O ambiente das aeronaves em voos, sobretudo internacionais, tem seu lado gozado e pitoresco. Não tão cômico aos que sofrem com medo de avião, para quem uma viagem dessas costuma ser sempre um suplício. Mas, nos trajetos de longa distância há situações bem curiosas.
Por serem demorados, ao longo de várias horas existe muito o que se observar durante as diversas fases do trajeto. Algumas rotas mais extensas, como as que já percorremos para a Oceania, chegam a mais de 14 horas. E como me lembro de que, nem nesses, o cronista Carlos Romero sentia qualquer tipo de receio. Pelo contrário, costumava dizer: “eu adoro avião”. E assim foi à Austrália e três vezes à Nova Zelândia. Dessas experiências tirava proveito para as observações e reflexões sobre o comportamento humano, algumas transformadas em deliciosas crônicas de viagem que pôs nos livros "Viajar é sonhar acordado" e "O Papa e a mulher nua".
Voltemos às aeronaves. No início dos voos intercontinentais, o clima, em geral, tem certo glamour. As pessoas ainda estão arrumadas, cheirosas, bem-vestidas e entusiasmadas. Algumas já bem encasacadas, sem a menor necessidade. No decorrer do tempo vêm as transformações, sejam de humor ou de aparência. Caras, roupas e cabelos amassados, alguns de mau humor, tudo com jeito de noite mal dormida.
Os toaletes são tremendamente incômodos. Mesmo nas classes especiais. Esse item talvez seja o único que não recebe upgrade no nível de conforto. Exceto, quiçá, nas colossais aeronaves das companhias Emirates e Qatar, nas quais o luxo agressivamente abunda e esnoba.
Num dos trechos de nossa última viagem. estava eu à espera de que o lavabo desocupasse. Logo em seguida, chegou mais um rapaz, e depois uma moça naturalmente bonita. Sem enfeites nem pinturas. Lembrou-me Candice Bergen e seu nariz hiper-afilado.
Logo me compadeci. Puxa, essa moça vai esperar esses dois marmanjos, eu e o outro, para ter a sua vez - pensei… E veio-me a intenção de ceder-lhe passagem. Mas, contive-me, não deveria fazer isso pois prejudicaria o rapaz, a não ser que eu também lhe desse preferência à saída da moça bonita.
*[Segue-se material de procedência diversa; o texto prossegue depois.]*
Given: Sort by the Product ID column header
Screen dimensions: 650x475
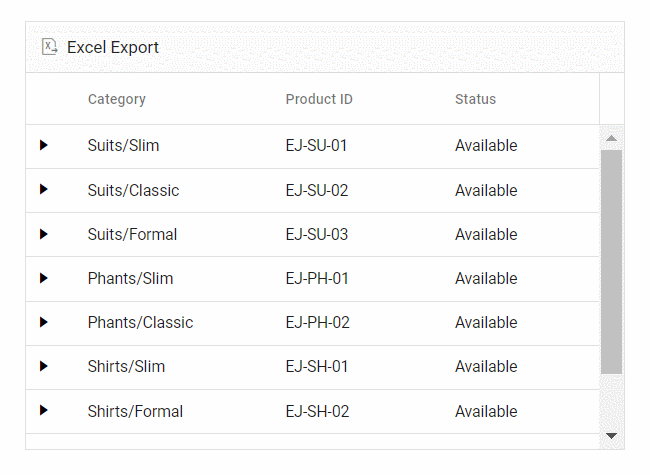Looking at the screenshot, I should 319,99.
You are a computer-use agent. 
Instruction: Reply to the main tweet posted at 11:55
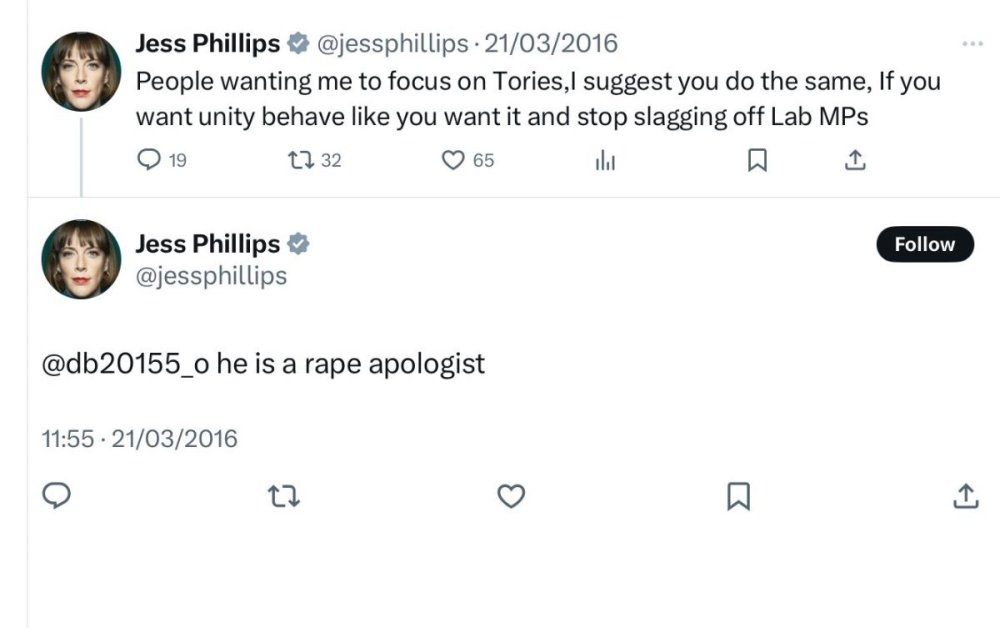click(x=58, y=495)
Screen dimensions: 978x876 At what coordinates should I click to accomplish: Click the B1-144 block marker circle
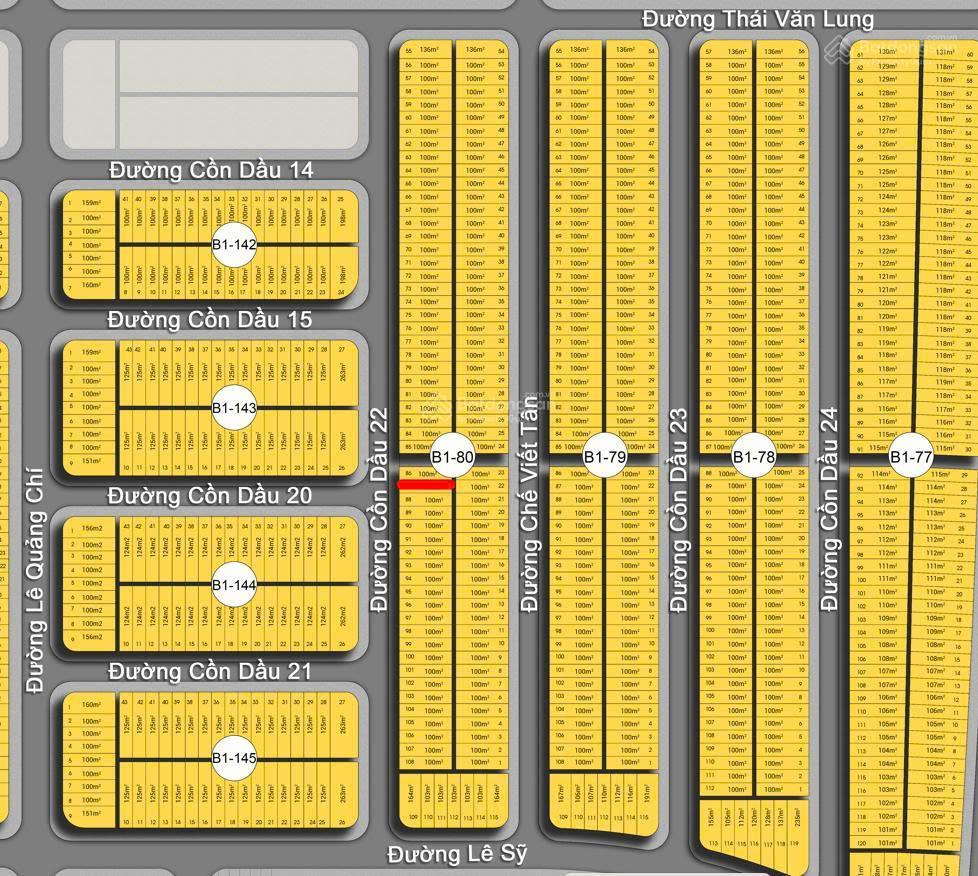pyautogui.click(x=234, y=584)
Conjecturas à parte, é sempre delicada a situação de conceder a sua vez a outrem numa fila de várias pessoas. Afinal de contas, é uma decisão que afetará o direito de quem está imediatamente atrás. A rigor da justiça, quem cede o lugar deveria ir para o final da fila.
Por sorte, o rapaz desistiu e saiu à procura de outro toalete. Então, quando a porta se abriu eu ofereci a minha vez à sósia de Candice. No primeiro instante, ela delicadamente recusou, mas, perante o meu simpático “por favor”, aceitou.
Fiquei imaginando se ela seria brasileira, espanhola, sueca, africana, egípcia… afinal seu perfil se enquadraria em qualquer etnia, dúvida boba que diante de sua beleza fez-se absolutamente secundária. Coisas de quem espera...
Ela demorou-se pouco. Ao sair, despediu-se esboçando um sorriso tão lindo quanto o rosto, e um suave: “obrigada”! Percebi, então, que era brasileira.
Evidentemente que algumas pessoas notaram a minha gentileza. Espero que não tenham pensado que fui cortês porque me lembrei de Candice Bergen, de quem sempre fui fã. De forma alguma! Qualquer mulher que ali estivesse faria jus à minha generosidade. Que foi, aliás, muito bem retribuída. Por alguns minutos ganhei a oportunidade de promover uma cortesia e ainda ser premiado com um cândido sorriso.